In this study, the results obtained from what we coined the CMI animal model, corroborate the initial experiments using this animal model [24], including persistent meningeal inflammation, cortical demyelination and neuronal loss. Although our data indicate that MOG immunization prior to lentiviral injection does not significantly alter the extent of meningeal inflammation, we did find that the difference between 1- and 2-month microglia was exacerbated in MOG-immunized rats, which is why we decided to focus on these animals. It would be interesting to explore if this difference is caused by increased cortical demyelination in MOG-immunized animals [24], or by the presence of MOG-primed lymphocytes in the meninges.

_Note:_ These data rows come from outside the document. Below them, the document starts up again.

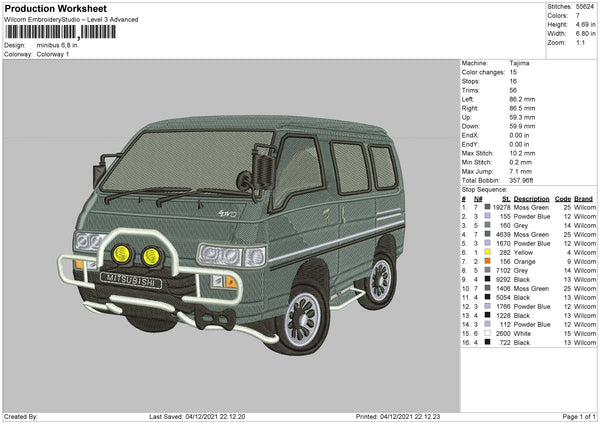Click the White swatch in stop 15

click(x=487, y=333)
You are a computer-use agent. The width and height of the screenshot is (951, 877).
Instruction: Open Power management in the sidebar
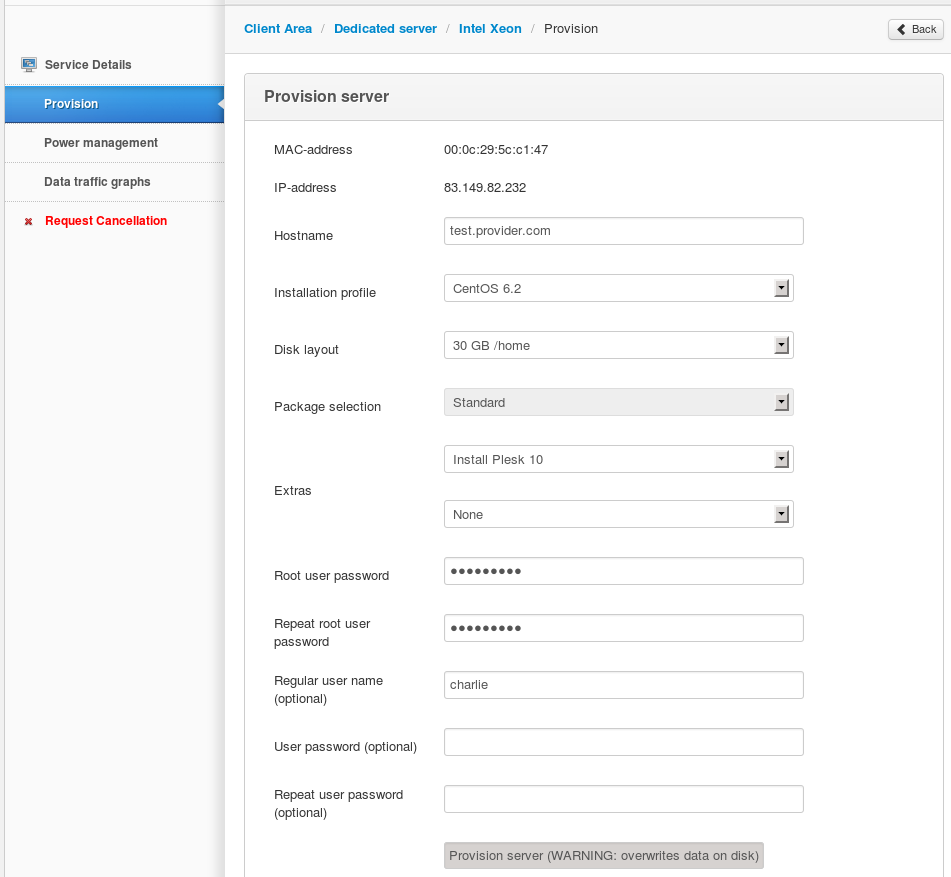pyautogui.click(x=114, y=143)
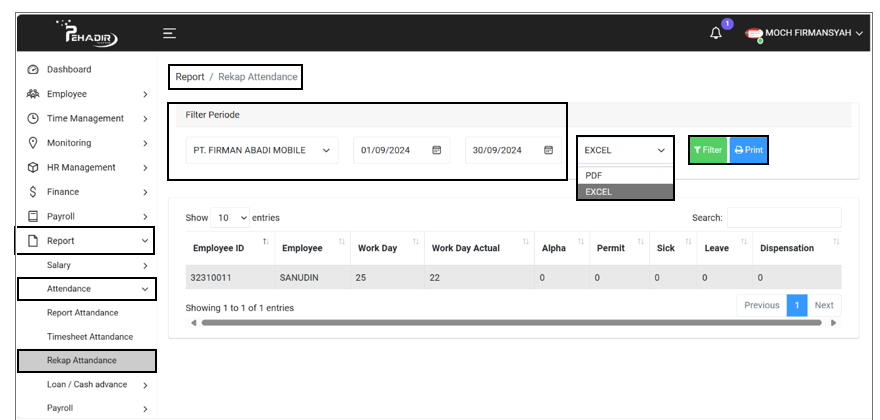Click the Employee people icon in sidebar

33,94
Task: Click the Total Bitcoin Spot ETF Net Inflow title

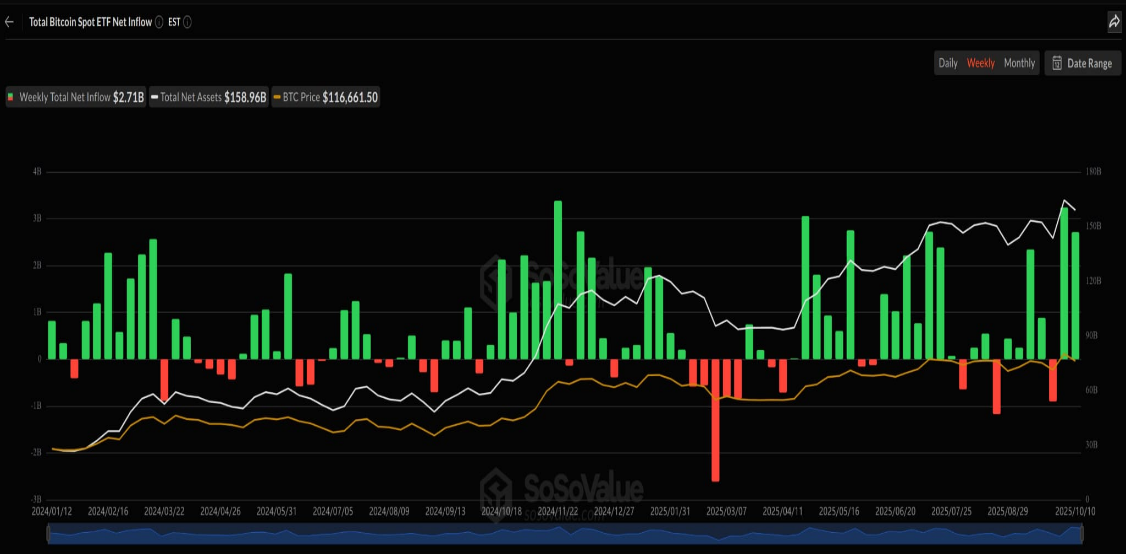Action: pos(90,21)
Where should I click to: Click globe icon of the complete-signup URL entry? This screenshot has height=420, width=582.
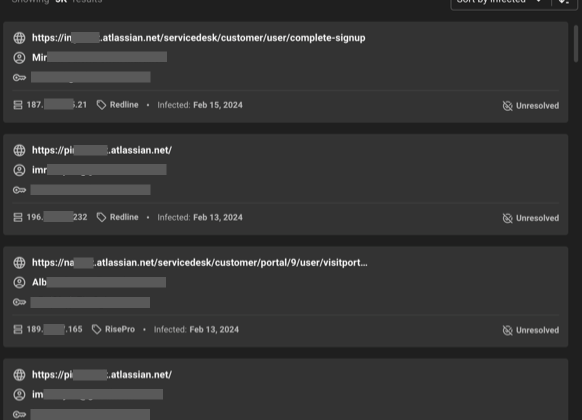pos(19,38)
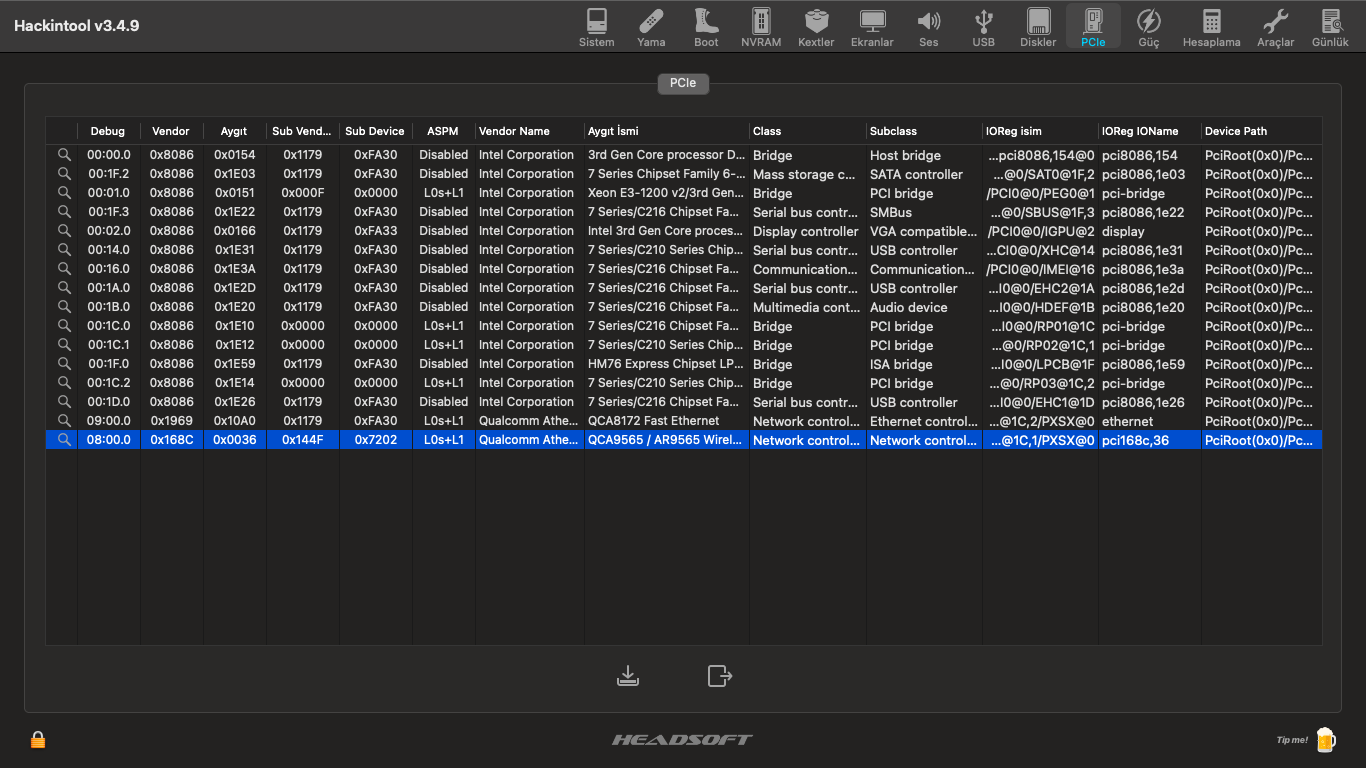Screen dimensions: 1366x768
Task: Open the NVRAM section
Action: point(761,27)
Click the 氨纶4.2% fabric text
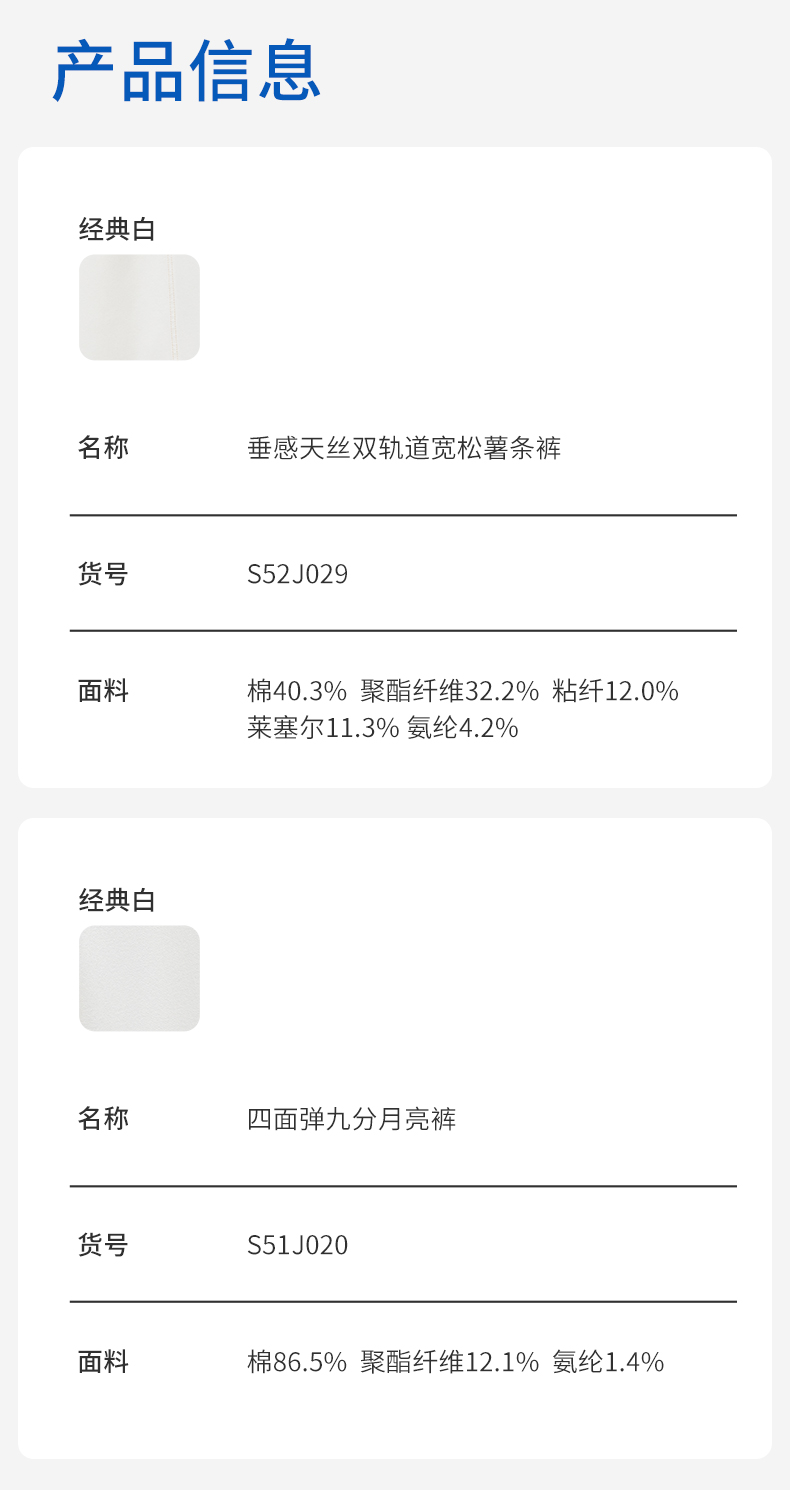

Taken together, we convincingly show that the experimental model of chronic meningeal inflammation closely mimics meningeal inflammation-induced cortical pathology in progressive MS patients. Although this model strongly emphasizes the role of TNFα and IFNγ in driving cortical pathology, and thereby likely over-simplifies the complex pathological processes in MS meninges and cortex, we are convinced that this model will be a valuable addition to our toolbox for studying progressive MS.

In conclusion, we have uncovered two distinct MS-specific microglial phenotypes in the cortex of progressive MS donors that are driven by local meningeal inflammation and differentially associate with neuronal damage. Results obtained in a novel experimental model for chronic MS-like meningeal inflammation suggest that these phenotypes may occur sequentially and that microglia lose their protective properties over time, leading to neuronal loss. Hence, timely targeting of the processes contributing to microglial activation in the progressive MS cortex provides an interesting therapeutic strategy to combat progressive MS.